Nous avons des destinées dans l’Arbre Généalogique. Les maladies se reproduisent dans trois ou quatre générations, les divorces se reproduisent, les cancers se reproduisent. Mais dans ton Arbre tu as deux opportunités tout d’un coup qui n’ont rien à voir avec ta destiné. L’un c’est la comète qui amène des anti corps et qui améliore tout ce qui va mal dans la planète. Il y a l’inattendu qui peut arriver d’un moment à l’autre dans notre système solaire. Une comète, quelle merveille. Dans ton arbre Généalogique tout d’un coup, vroum ! , arrive un personnage qui n’a rien à voir avec ton Père, rien à voir avec ta Mère et ta famille, et ta vie change. C’est possible une rencontre merveilleuse. Toujours on attend cette rencontre. Mais certaines personnes névrotiques n’acceptent pas la rencontre merveilleuse et pensent que tu dois être complètement programmé et dès qu’arrive la chose qui peut te sauver tu rentres avec beaucoup d’enthousiasme dans la comète et après tu commences à la démolir tu te retrouves dans le même m..... que d’habitude. Dans la dépression, le suicide, la non réalisation. Tu n’as pas su vivre la comète.
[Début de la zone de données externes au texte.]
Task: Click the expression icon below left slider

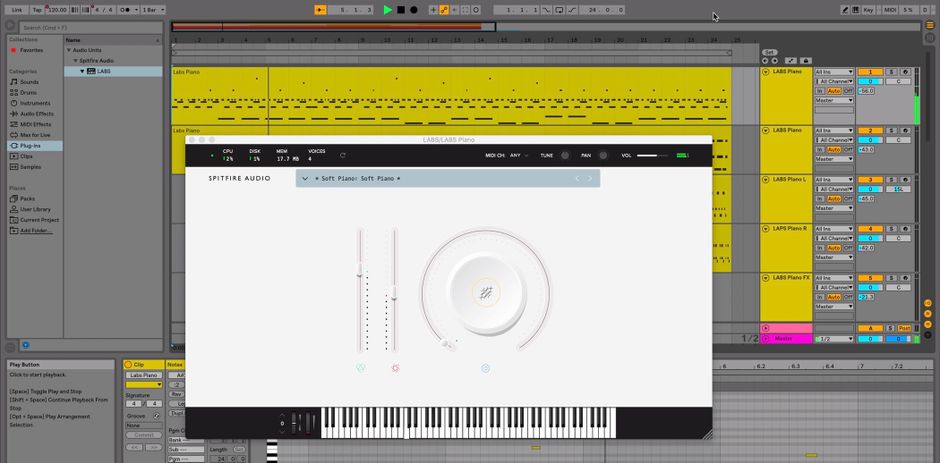Action: [361, 368]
Aussi il y a des astéroïdes. Ce sont des planètes qui ont raté et qui ont éclaté. Plaf ! Un énorme morceau de ratage arrive. Par exemple c’est ce qui est arrivé avec les dinosaures. C’est à dire que tu vas à peu près bien, par exemple, tu fais une rencontre et cet individu rentre dans ta vie avec toute sa dégénération, sa poubelle psychologique et tu dois accepter tous ses détritus. Pendant un moment tu te défends, tu nettoies, tu nettoies. Mais il y un moment où les déchets te tuent. Tu ne devrais pas être détruit, mais tu payes une énergie barbare. Le côté positif c’est que si tu es indestructible tu commences à te défendre. C’est un immense défi et en nettoyant toutes ces ordures tu te nettoies toi-même et cela te construit.

cassette enregistrée et prêtée par Denis Patouillard Demoriane.